Let’s move on a bit and talk briefly about searching and replacing. Searching and Replacing
Now that you know how to enter text, make some changes and so forth, it’s time to learn how to use search and replace in Vim. It’s really pretty easy. If you want to search through the document from command mode, use / followed by the text you want to search for. So, if I want to search for “bunny” I can enter / and then bunny and hit enter.
If I want to find it again, I hit n. If I want to look for a previous instance of the text, I’ll use N instead, which will search the opposite direction through the document.
Want to reverse the direction of your search? Use ? instead of / and Vim will move backwards through the document. Using n and N as above will reverse the direction of the search.
/text search for text in the document, going forward. n move the cursor to the next instance of the text from the last search. This will wrap to the beginning of the document. N move the cursor to the previous instance of the text from the last search. ?text search for text in the document, going backwards. :%s/text/replacement text/g search through the entire document for text and replace it with replacement text. :%s/text/replacement text/gc search through the entire document and confirm before replacing text.
That’s all pretty easy, isn’t it? Now to move on to an important operation: Cutting and pasting text. Copying and Pasting
You’ve already learned to delete text. The last text that you’ve deleted is stored in the buffer ready to be pasted back into the document. So if you’ve run dd and deleted an entire line, you can now hit p or P to paste it back into the document. This goes for single lines, multiple lines, and even entire documents.
Want to select text? In command mode, hit V and you’ll be able to move the cursor using the arrow keys or the standard movement keys (h, k, j, l) to highlight text. This is pretty easy, but can be slow. Want to copy entire lines at a time? Use V instead of v and you’ll highlight entire lines at a time. Again, you can use the movement keys to highlight additional lines.
Vim has a really cool trick as well. You can highlight in columns. Use Ctrl-v and you’ll be able to highlight a column instead of an entire line. This can be useful when working with some text files that have data in columns and you want to select an entire column, but not an entire line.

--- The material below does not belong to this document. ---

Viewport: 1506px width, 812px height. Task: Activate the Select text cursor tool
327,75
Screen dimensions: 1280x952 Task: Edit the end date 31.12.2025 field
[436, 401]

When you’ve highlighted what you want, hit y and it will “yank” the text into the buffer to be pasted later. So a usual paste operation might look like this:
Hit v to highlight some text. Then hit y to yank it into the buffer. Then move the cursor where you want it, and use p in command mode. There you go–you’ve just pasted some text!
The commands you most need to start out:
v highlight one character at a time. V highlight one line at a time. Ctrl-v highlight by columns. p paste text after the current line. P paste text on the current line. y yank text into the copy buffer.
You’ve done enough editing for one day and you’re ready to pack it in. No problem. Here’s how you can save the file and quit Vim. Saving and Quitting
If you’re in insert mode, hit Escape. Then enter : and you’ll see a line at the bottom of the screen with a cursor ready to take input.
To write the file you’re editing, enter w. (So, you’ll have :w.) That will write the file to the existing filename. If you don’t have a filename or want to write out to a different filename, use :w filename.
To quit Vim after you’ve finished, hit :q. Since Vim is your friend, it won’t just pop out on you if you haven’t saved your file. It will say “no write since last change,” and suggest that you add ! to override.
If you really want to quit, go ahead and use :q! to leave without being nagged.You can also exit Vim using ZZ, which will save and quit the file. Again, all this might sound a bit complex, but it really isn’t. It’s a bunch of smaller things to learn that when you add them all up, make for a very powerful package.